Don Rodrigo in un'illustrazione tratta dall'edizione del 1840 de "I promessi sposi"

E cioè di vedere riflessa, nel don Rodrigo de I Promessi Sposi, la figura “trasfigurata” dal Manzoni del nostro novarese e delle sue ignobili imprese.
Sergio Monferrini ospita, in calce al suo ben riuscito nuovo saggio, un’appendice stilata da Arnaldo Agazzone proprio su questo suggestivo parallelismo ‘Caccetta-don Rodrigo’. Ma, se vogliamo, potremmo ben scorgere – in altri personaggi presenti in questo tormentato processo a carico di Giovanni Battista Caccia, durato più di sei anni e che forse il Manzoni ebbe modo di consultare negli archivi milanesi – anche un don Abbondio novarese, il canonico Serafino Corti, o un Renzo e una Lucia – però di rango nobilitato – ovvero la marchesa Casati e il concupito rampollo, figlio primogenito di Amico Canobio.

Insomma con un poco di fantasia si può trovarvi di tutto e di più. Il cosiddetto “manoscritto Caccetta”, cioè una copia o un transunto degli atti processuali riguardanti il bandito-nobiluomo, fu ritrovato fortunosamente negli anni settanta dall’archivista vescovile don Angelo Luigi Stoppa, frugando nell’archivio parrocchiale di Suno dentro la canonica locale, che porta ancora il (sopran)nome di “Casa del Caccetta”.

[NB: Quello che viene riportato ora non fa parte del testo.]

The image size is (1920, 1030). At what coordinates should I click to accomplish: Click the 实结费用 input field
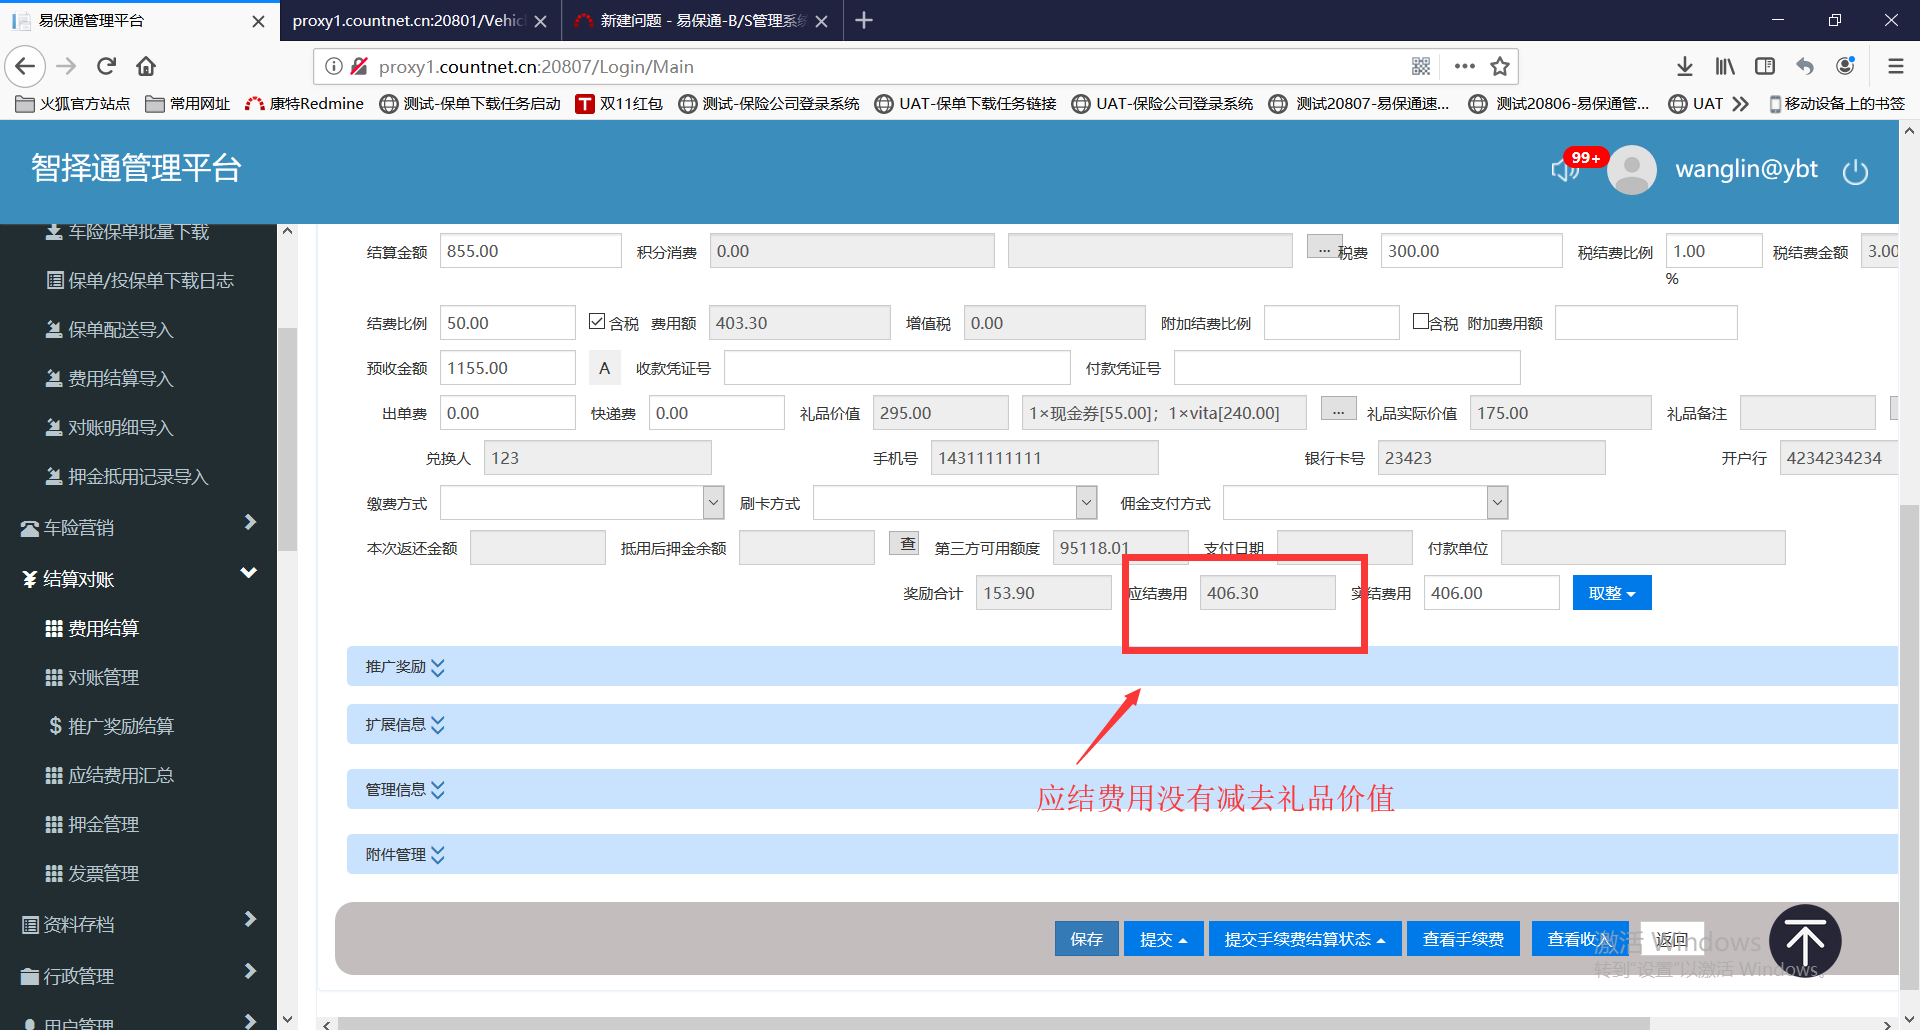[1490, 593]
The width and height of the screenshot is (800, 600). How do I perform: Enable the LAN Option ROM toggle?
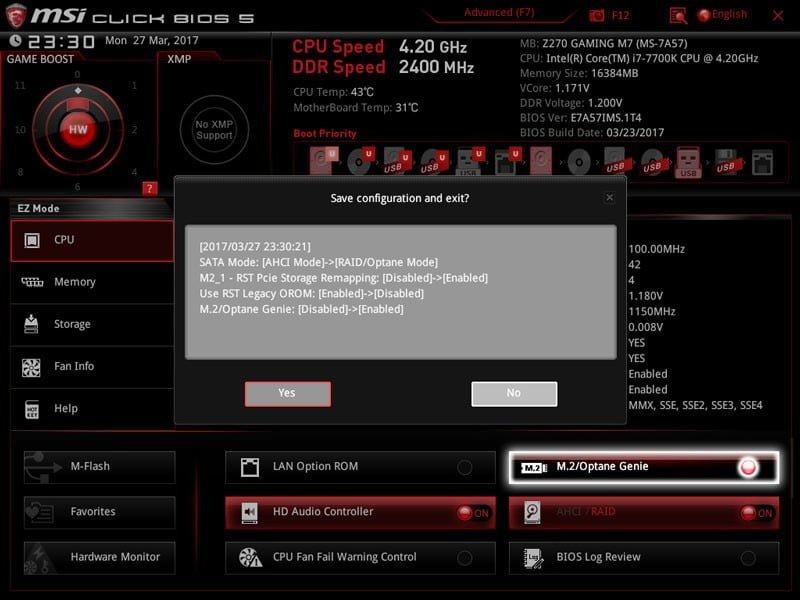click(465, 467)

Così come il suo luogotenente e capo dei suoi bravi (una sorta di Griso nostrano) e cioè il Martellino, al secolo Giovanni Battista Martelli, abitò per anni in quel di Cureggio nella ancor esistente casa parrocchiale. Andrebbero indagate le strane coincidenze tra le due canoniche e le dimore cinque-secentesche dei due efferati criminali. Monferrini intanto ci da una versione (da una sua nuova lettura e trascrizione) precisa ed esatta dei fatti documentati nel manoscritto, cosa che fu già tentata da Silvano Crepaldi qualche decennio orsono, ma con molte inesattezze e con fatti narrati non del tutto chiari.

Ma Sergio Monferrini non si limita a riassumere i dati che il documento pur ci offre in abbondanza e neppure si perde in parallelismi (a volte peregrini) con i personaggi manzoniani, ma di ogni nome che compare nella narrazione del manoscritto va alla ricerca – su altre fonti coeve ai fatti – di ulteriori preziose notizie inedite. Veniamo così a sapere che Giovanni Battista Caccia, grazie al matrimonio con una Tornielli di Briona, diventa primo cugino della Monaca di Monza (una coicidenza anche questa?).

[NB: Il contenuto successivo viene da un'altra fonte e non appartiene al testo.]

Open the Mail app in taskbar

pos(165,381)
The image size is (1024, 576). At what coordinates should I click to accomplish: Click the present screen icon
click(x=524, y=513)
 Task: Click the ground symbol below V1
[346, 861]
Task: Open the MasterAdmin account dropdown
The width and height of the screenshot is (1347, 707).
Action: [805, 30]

Il lavoro di Monferrini poi non prende in considerazione solo il filone principale, quello delle faide e dei grandi delitti nei confronti dei Canobio (ricchi e potenti banchieri novaresi), ma indaga anche su una serie di omicidi, magari in certo senso “minori”, perpetrati sotto il castello di Briona, dandoci per così dire uno spaccato di vita quotidiana del feudo brionese e dei suoi abitanti.

L’Autore poi non criminalizza a priori il controverso personaggio, ma pone sui due piatti della bilancia sia i meriti che i demeriti del Caccetta, talché, alla fine, il lettore può ancora domandarsi se il Caccetta sia stato realmente quel “mostro” che ci è sempre stato dipinto, oppure se si sia creata invece sul suo conto una nomèa tale da immaginarlo un mostro che in realtà non era. Il volumetto è agile e di poche pagine, ma denso quanto a contenuti, perché Monferrini è uno storico aduso a sfogliare centinaia di documenti d’archivio per trarne una messe di interessanti inediti!